*** Data to process Section Begins ***

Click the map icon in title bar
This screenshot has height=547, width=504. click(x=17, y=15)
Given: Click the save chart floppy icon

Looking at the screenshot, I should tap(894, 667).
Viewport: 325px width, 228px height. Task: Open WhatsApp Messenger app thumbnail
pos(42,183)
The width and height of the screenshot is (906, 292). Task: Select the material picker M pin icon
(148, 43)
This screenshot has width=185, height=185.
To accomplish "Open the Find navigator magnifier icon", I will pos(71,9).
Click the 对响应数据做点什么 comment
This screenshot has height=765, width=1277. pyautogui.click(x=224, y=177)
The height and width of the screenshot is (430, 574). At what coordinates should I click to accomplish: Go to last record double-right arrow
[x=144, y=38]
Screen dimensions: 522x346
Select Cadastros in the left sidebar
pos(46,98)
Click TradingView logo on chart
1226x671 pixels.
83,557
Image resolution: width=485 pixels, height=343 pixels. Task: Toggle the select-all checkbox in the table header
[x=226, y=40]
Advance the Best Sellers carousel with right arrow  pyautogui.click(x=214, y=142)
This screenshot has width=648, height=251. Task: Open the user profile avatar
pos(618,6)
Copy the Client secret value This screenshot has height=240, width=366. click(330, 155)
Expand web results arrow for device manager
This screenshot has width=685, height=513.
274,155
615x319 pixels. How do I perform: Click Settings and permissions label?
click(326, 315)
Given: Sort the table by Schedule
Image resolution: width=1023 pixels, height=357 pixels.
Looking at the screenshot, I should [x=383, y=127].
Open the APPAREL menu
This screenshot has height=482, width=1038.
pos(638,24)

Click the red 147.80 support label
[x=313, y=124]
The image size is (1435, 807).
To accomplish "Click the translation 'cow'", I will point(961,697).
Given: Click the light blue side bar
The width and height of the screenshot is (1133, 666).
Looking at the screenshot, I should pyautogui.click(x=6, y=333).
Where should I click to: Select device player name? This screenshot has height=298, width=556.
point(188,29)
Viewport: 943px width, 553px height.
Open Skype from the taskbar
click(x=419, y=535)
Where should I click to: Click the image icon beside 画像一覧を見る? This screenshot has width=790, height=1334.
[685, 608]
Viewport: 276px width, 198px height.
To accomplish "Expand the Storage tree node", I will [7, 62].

*** Data to process Section Ends ***

Each line of the records that contains the string "Expand" must be copied.

### Answer for the task
Expand web results arrow for device manager
To accomplish "Expand the Storage tree node", I will [7, 62].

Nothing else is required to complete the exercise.